Мысли о том, что произошло годы назад, Антонина Петровна давно убрала в самый дальний угол сознания и закрыла — образно говоря — на тяжёлый амбарный замок. Негоже жить прошлым — тем более таким, какое может запросто свести с ума, если думать о нём слишком часто.
Но как же происходящее сейчас было похоже на события десятилетней давности!..
Антонина Петровна спешила домой с работы. Темнело рано, и идти приходилось осторожно: невидимые в полумраке слякоть и лужи угрожали превратить приличную осеннюю обувь в пару мокрых тряпок.
Работала она в последнее время много. Больше, чем было прописано в трудовом договоре. Ей и самой было неприятно находиться в собственной квартире, такой, казалось бы, родной ещё месяц назад. Да и платили побольше: мелочь, а приятно.
На подходе к дому Антонина Петровна заметила парочку молодых людей. Парень курил, отворачивая голову в сторону, чтобы сигаретный дым не летел в сторону девушки; та что-то рассказывала ему — громко, встревоженно.

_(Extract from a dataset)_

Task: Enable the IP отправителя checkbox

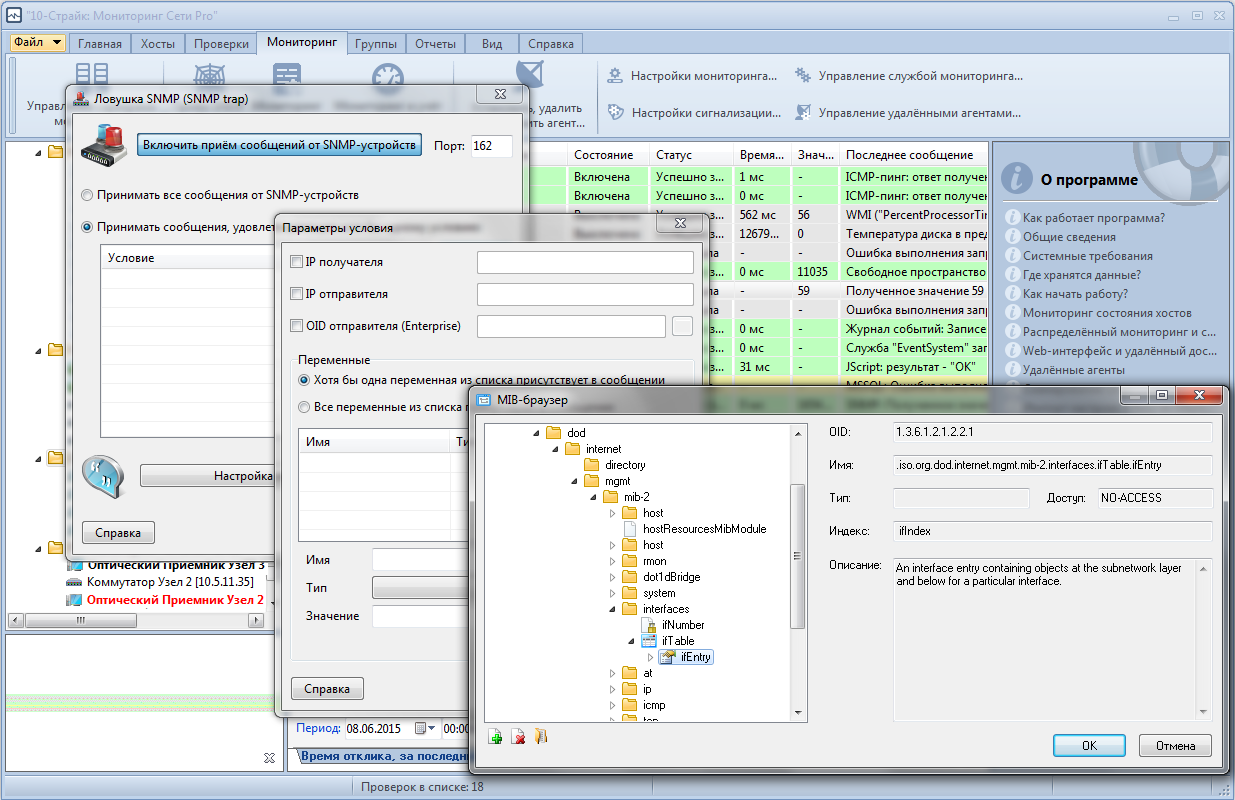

Что-то в облике девушки показалось Антонине знакомым, но рассмотреть ребят получше ей никак не удавалось. Старость, проклятая старость… Вот и глаза начали барахлить. Того и гляди придётся покупать очки.

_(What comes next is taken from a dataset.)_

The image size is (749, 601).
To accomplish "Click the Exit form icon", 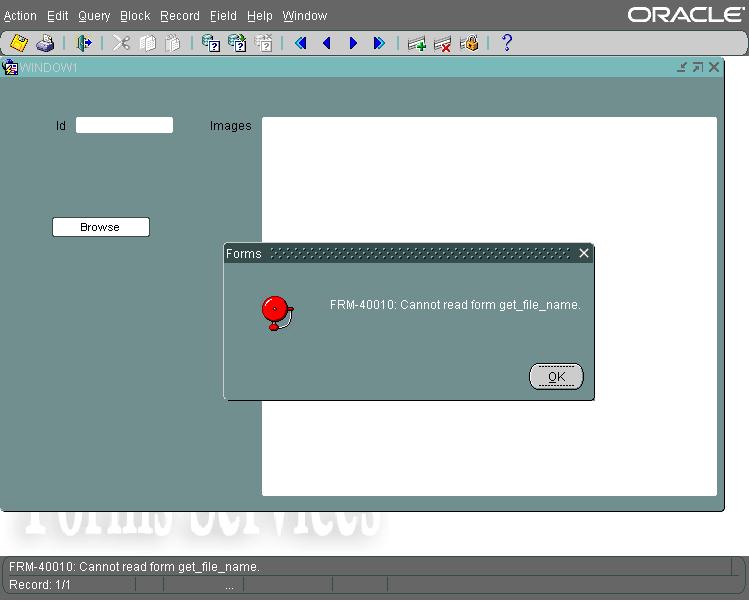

Антонина Петровна подошла поближе. Девушка, стоящая около дома, не давала ей покоя. Когда расстояние, наконец, позволило рассмотреть черты лица, Антонина сощурилась — и ахнула. Девицей, так развязно общающейся с курящим патлатым парнем, оказалась её малолетняя воспитанница! Лиза тётку не замечала, продолжая что-то оживлённо болтать, а парнишка слушал её, изредка кивая головой в такт.
«Так вот оно что!» — пронеслось в голове у Антонины Петровны. Ну конечно же! Греховная, блудная связь девочки с этим искусителем — вот что питало её одержимость всё это время! Вот из-за чего та не спала ночами, мало ела и чахла на глазах! Антонина слышала, что случается с девицами, сошедшими с праведного пути. Они становятся лёгкой добычей для диавола, а если уж речь идёт о сироте, недавно потерявшей родителей… Горе, неверие, теперь ещё и внебрачная связь с мужчиной, иссушающая сердце, — какое влияние всё это оказывало на хрупкую девичью душу, оставалось только догадываться. И Антонина Петровна догадывалась.